REVIEW: Bard of shattered dreams



Reviewed by K.K. Ghori


NIDA Fazli is an esoteric poet and writer. His fame as one of the most successful song writers of the contemporary filmdom is beholden, almost entirely, to his marathon presence in Bollywood’s show-world. Unlike most other poets who were famous in their own right before succumbing to the glitz and glitter of Mumbai’s celluloid world, Nida cut his teeth in it. Bollywood is, therefore, his sole reference and touchstone.

Nida is a born rebel — with a cause, he believed. He rebelled against his middle-class upbringing of a traditional Muslim family of Gwalior, because the lure of the then Bombay was too much for him to resist. And that magical city of a million shattered dreams has been his sole refrain since he landed there as a starry-eyed youth in search of fame and success in the fifties.

Nida made it good on his quest for recognition and fame after a long, hard, struggle. He was lucky for thousands get sucked into the vortex of Mumbai’s magical entertainment world and simply perish. In recalling his own struggle for stardom as a notable lyricist and script writer in Bollywood, in a remarkably candid autobiography written with his usual flourish, lyrical finesse and panache, Nida has not ignored many of those who were his fellow travellers in the arduous journey in search of the Holy Grail. He recalls these characters, some quaintly charming, others hauntingly moronic, with the fondness of one who savoured their company and looks back on it with melancholic nostalgia, now that they are not there.

Nida’s picture gallery of his comrades is a collage of artistes, poets, writers, dramatists, singers, dancers — all those ‘talented’ characters that one would associate with Bollywood — and some quite ordinary, plain folks, too. Indeed, it is the latter who come out in Nida’s portrayal of them as refreshing, colourful, delightfully vibrant or plainly pathetic characters. But Nida never shuns them as belonging to another stratum of society. In fact, he bonds with them more closely than he does with his fellow artistes, writers or poets. These ordinary people shared his grief and suffering with empathy and compassion and succoured him as if he was one of them.

A sensitive man, and a down-to-earth poet, Nida writes poetry mostly in an idiom of a man-on-the-street, returns their compliment in full. He never looks down on them as wretched of the earth undeserving of an artiste’s sophisticated imagery. His bonding with these ‘left-overs’ of a cruel and cut-throat culture epitomized in Mumbai’s glitzy world is so organic that he writes about himself too in third person, as if he was viewing and evaluating his own life journey as a stranger from a distance.
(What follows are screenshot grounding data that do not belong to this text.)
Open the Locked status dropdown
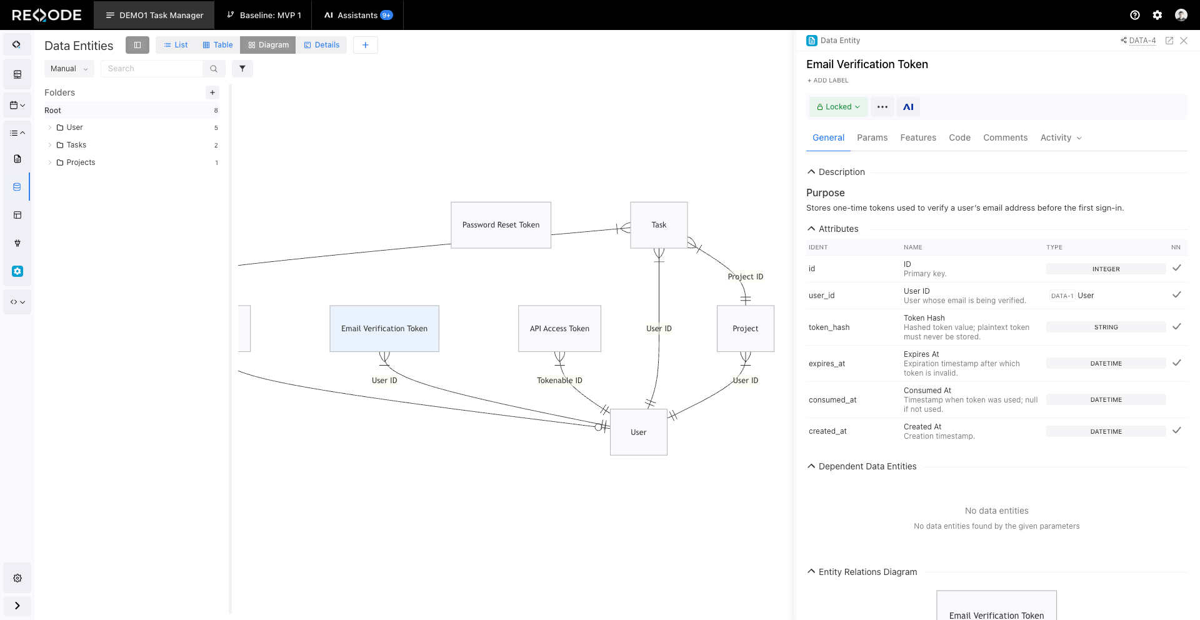click(x=838, y=107)

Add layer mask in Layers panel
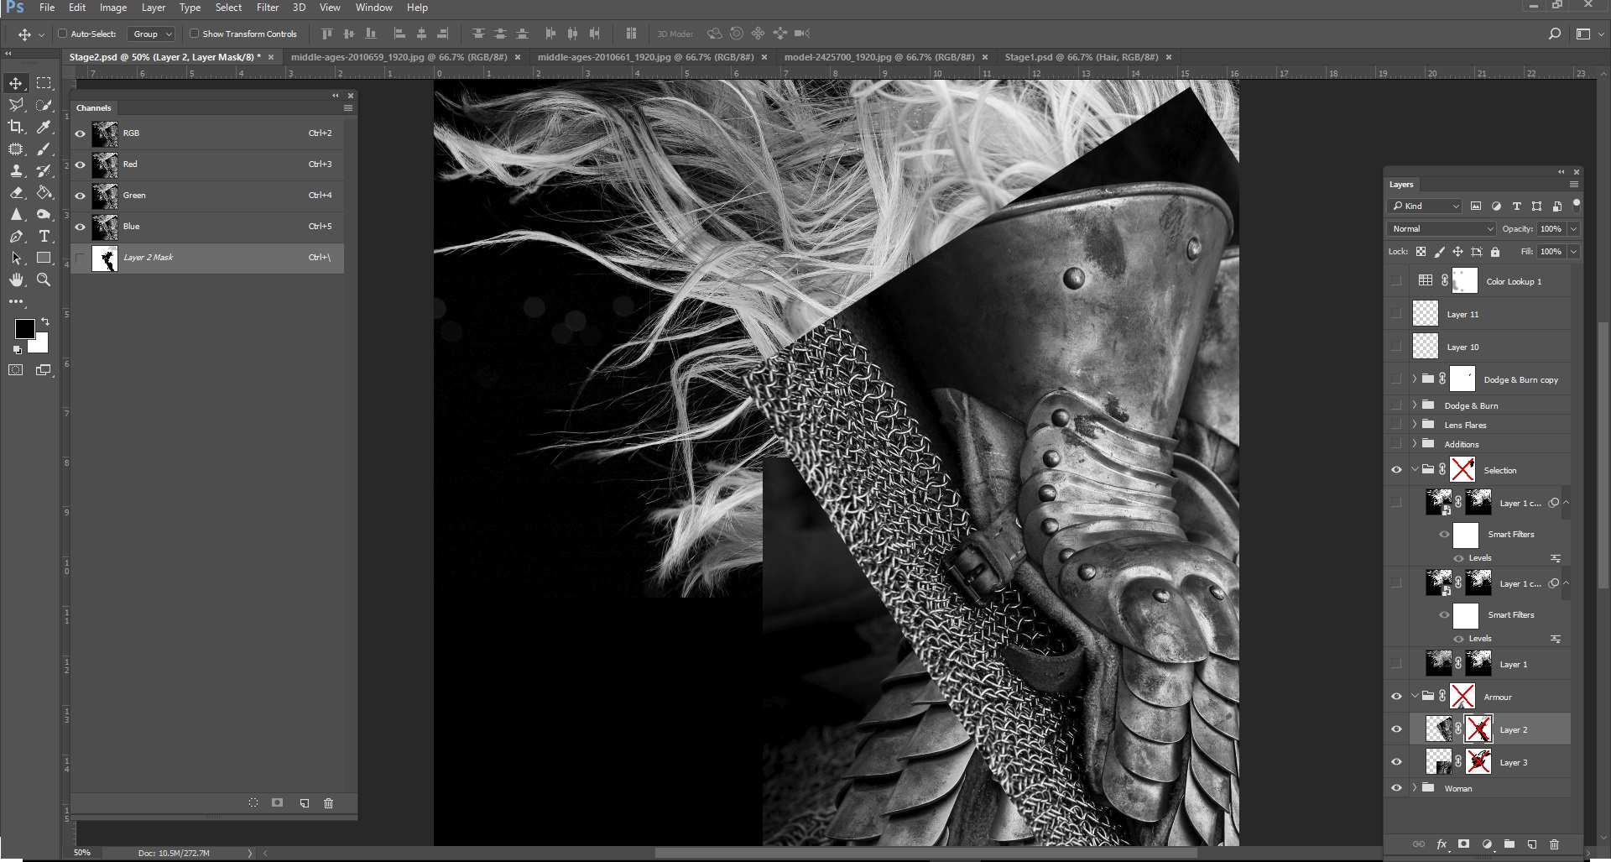1463,844
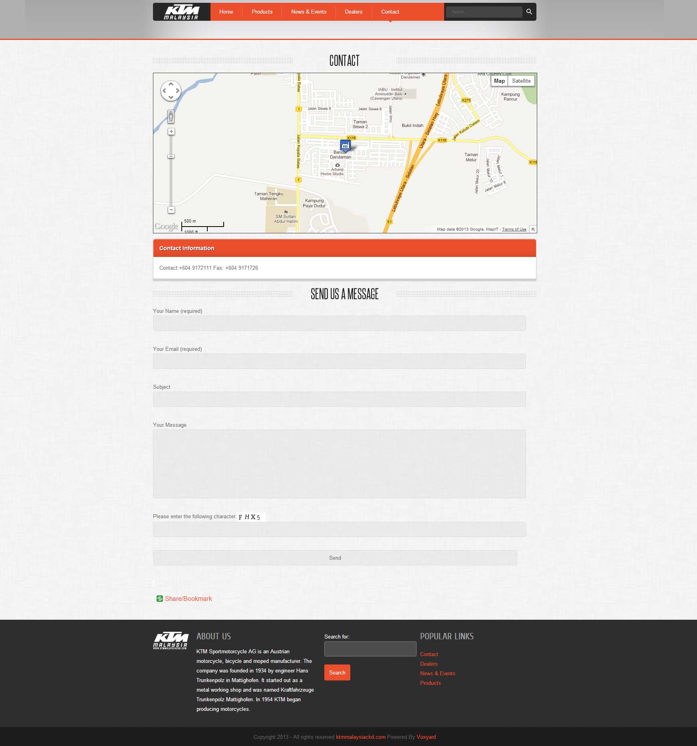The image size is (697, 746).
Task: Select the Map view type button
Action: pyautogui.click(x=499, y=81)
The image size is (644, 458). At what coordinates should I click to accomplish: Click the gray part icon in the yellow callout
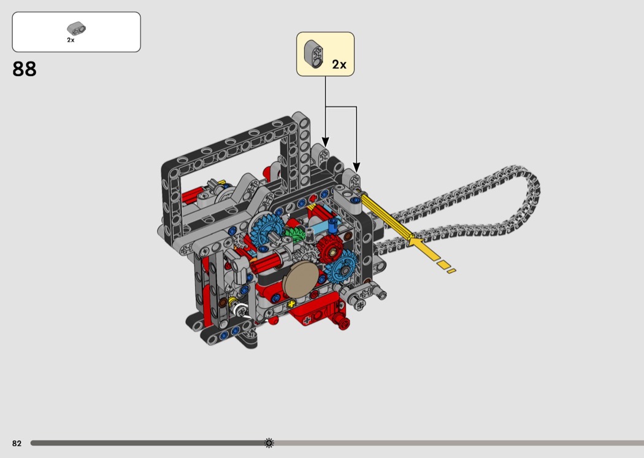pos(316,54)
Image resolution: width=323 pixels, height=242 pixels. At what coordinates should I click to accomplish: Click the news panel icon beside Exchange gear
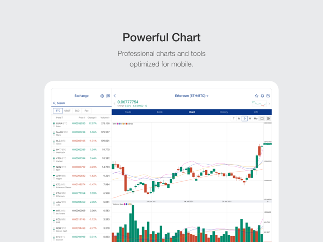click(x=108, y=96)
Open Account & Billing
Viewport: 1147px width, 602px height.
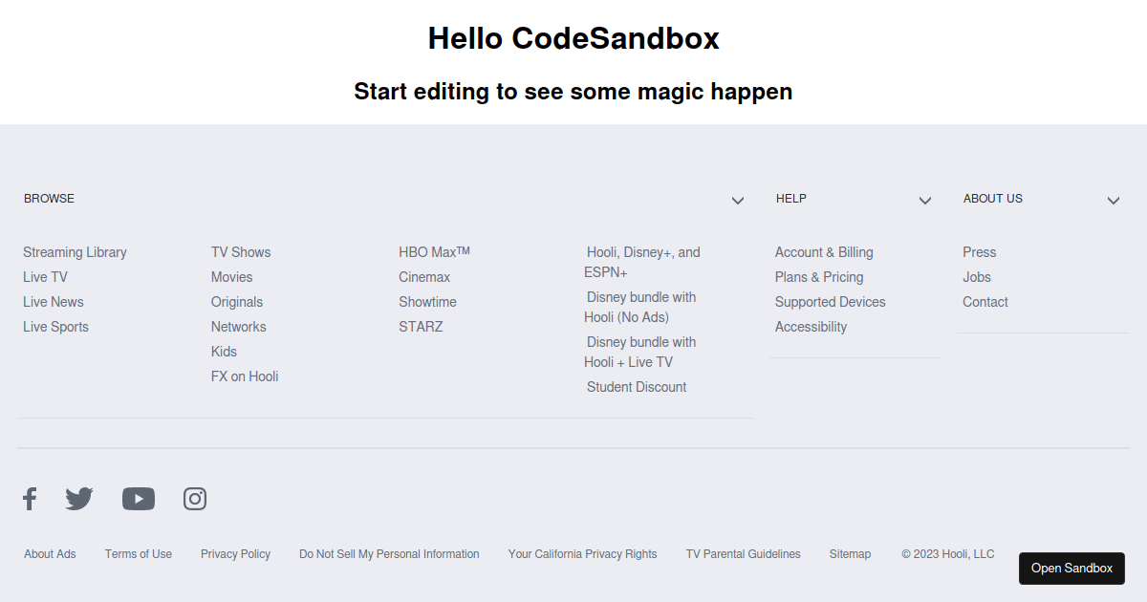pyautogui.click(x=824, y=251)
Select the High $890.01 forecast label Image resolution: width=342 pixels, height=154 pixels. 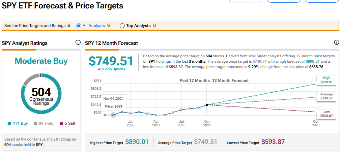[x=326, y=80]
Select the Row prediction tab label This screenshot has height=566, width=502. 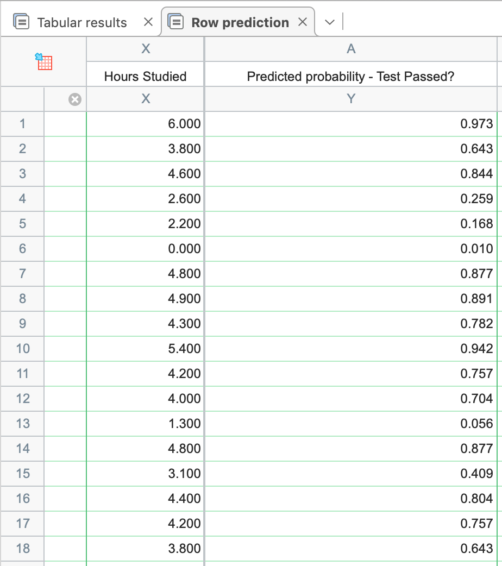click(x=240, y=23)
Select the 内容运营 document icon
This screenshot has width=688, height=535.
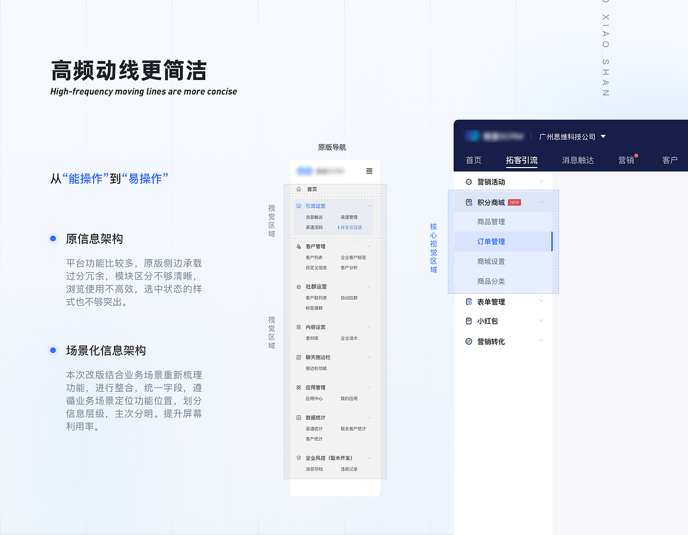click(x=299, y=327)
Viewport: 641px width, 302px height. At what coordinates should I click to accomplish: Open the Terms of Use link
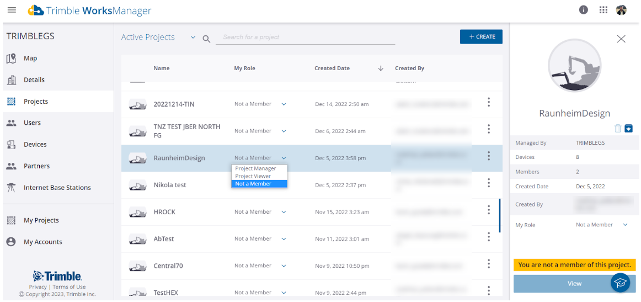(69, 287)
But Nida is not so charitable to those competing with him for the Bollywood turf. He is quite unsparing in caricaturing their petty foibles and peccadilloes. Poets like Sahir Ludhianvi, Majrooh Sultanpuri, Kaifi Azmi, Ali Sardar Jafri and Akhtar ul-Iman, for instance, have been subjected, at times, to scathing barbs for their ‘arrogance’. Nida faults all of them for megalomania.

Likewise, the great storyteller, Krishan Chandar, also does not escape Nida’s ire for making a great virtue out of mediocrity. But he accords a much sympathetic treatment to Ismat Chughtai and Rajinder Singh Bedi, two of the greatest short story writers of their era. Sadly, except for the ailing Kaifi Azmi, none of the others is alive to take him up at his own game.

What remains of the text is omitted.